The Iranian cyber group Handala, linked to Iran's Ministry of Intelligence and Security, has launched an intimidation campaign targeting US troops stationed in Bahrain through WhatsApp messages claiming the service members are under surveillance and will soon face drone and missile attacks. The group, which has been active since 2008, recently published personal information of over 2,300 US Marines and has escalated its operations from attacking Israeli infrastructure to directly threatening US military personnel and institutions. The US government has posted a 10 million dollar reward for information leading to the identification and arrest of Handala members, following their disruptive attacks on organizations including medical technology giant Stryker and the personal Gmail account of FBI Director Kash Patel.

Checkmarx has confirmed that attackers stole 96 gigabytes of data during last month's supply chain attack on its KICS open source project, including source code, employee databases, API keys, and database credentials. The breach, attributed to the TeamPCP hacking group with potential ties to the Lapsus$ extortion gang, began when hackers compromised Checkmarx's GitHub environment through credentials stolen in the earlier Trivy attack and poisoned multiple plugins and workflows. Despite remediation efforts including revoking credentials and removing malicious packages, the attackers regained access in late April and published another round of malicious code, also compromising the popular Bitwarden command-line interface package.

Cybersecurity firm Forescout has discovered that hundreds of industrial control systems and operational technology environments are dangerously exposed to the internet through unsecured VNC and RDP servers. Their research found 670 VNC servers providing direct access to ICS and OT control panels without any authentication, with nearly 60,000 VNC servers total lacking password protection and over 19,000 RDP servers vulnerable to the notorious BlueKeep exploit. The threat is already active, as Russia-linked hackers and the Redheberg botnet have been actively targeting these exposed systems, with recent attacks on water facilities in Israel and a groundwater pumping station.

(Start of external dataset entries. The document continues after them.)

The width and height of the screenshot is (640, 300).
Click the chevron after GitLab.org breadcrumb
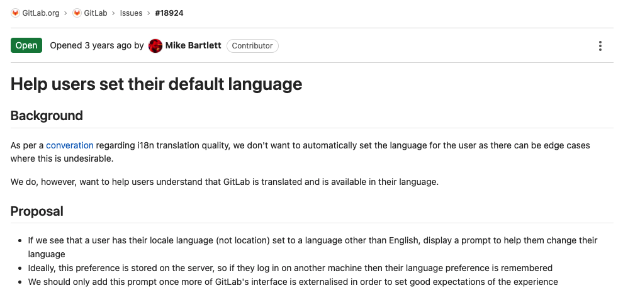coord(65,13)
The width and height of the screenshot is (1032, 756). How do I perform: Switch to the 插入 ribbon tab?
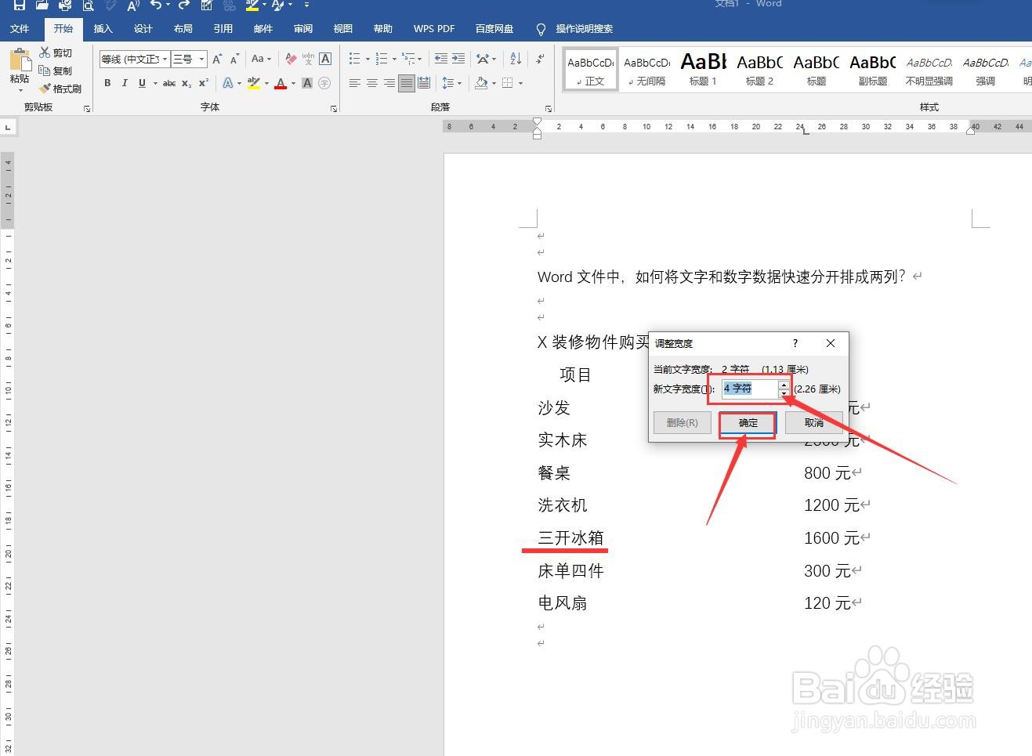point(103,29)
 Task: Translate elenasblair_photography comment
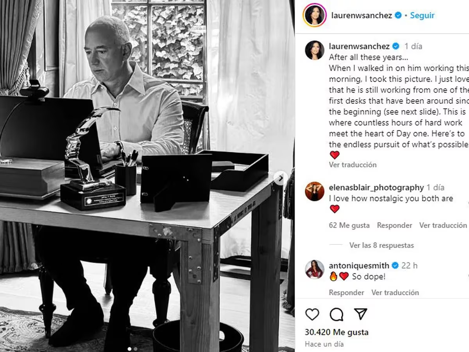click(x=443, y=225)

A critical SQL injection vulnerability in the open source AI gateway LiteLLM was exploited just 36 hours after being indexed in GitHub's advisory database on April 24th. The flaw, rated 9.3 out of 10 in severity, allowed unauthenticated attackers to access database tables containing API keys and provider credentials by sending a specially crafted authorization header during the proxy's key verification process. LiteLLM has released a patched version, and while the attacks were automated and precisely targeted, security firm Sysdig says the extracted credentials have not been abused so far.

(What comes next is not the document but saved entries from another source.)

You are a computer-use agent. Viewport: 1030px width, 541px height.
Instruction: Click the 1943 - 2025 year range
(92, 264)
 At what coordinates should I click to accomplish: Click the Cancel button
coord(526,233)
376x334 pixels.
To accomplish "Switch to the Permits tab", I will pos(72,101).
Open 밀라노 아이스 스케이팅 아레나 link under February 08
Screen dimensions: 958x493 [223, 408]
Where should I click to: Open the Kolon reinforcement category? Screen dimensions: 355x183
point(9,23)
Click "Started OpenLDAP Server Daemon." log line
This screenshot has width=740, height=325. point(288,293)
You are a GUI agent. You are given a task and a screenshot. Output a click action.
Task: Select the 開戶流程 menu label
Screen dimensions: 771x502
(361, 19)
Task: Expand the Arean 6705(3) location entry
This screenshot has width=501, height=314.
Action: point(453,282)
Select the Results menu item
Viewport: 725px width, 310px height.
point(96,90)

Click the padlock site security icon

CISA has added new ConnectWise and Windows vulnerabilities to its Known Exploited Vulnerabilities catalog, confirming they are being actively exploited in the wild. Federal agencies are now required to patch these flaws within a specified deadline to protect their networks. The additions highlight ongoing risks to both enterprise software and the Windows operating system, as threat actors continue to target known security weaknesses.

A critical authentication vulnerability has been identified in cPanel, prompting security experts to urge immediate server updates. The flaw represents a serious security risk that could allow unauthorized access to systems running the popular web hosting control panel. Administrators are being advised to patch their servers without delay to prevent potential exploitation of this authentication bypass vulnerability.

A new report from Zscaler ThreatLabz warns that VPNs have become a major vulnerability, with AI-powered attacks now moving so quickly through remote access points that they've effectively collapsed the window for human response. The research suggests that traditional VPN infrastructure is struggling to keep pace with AI-driven threats, making remote access one of the fastest routes to security breaches in modern enterprise networks.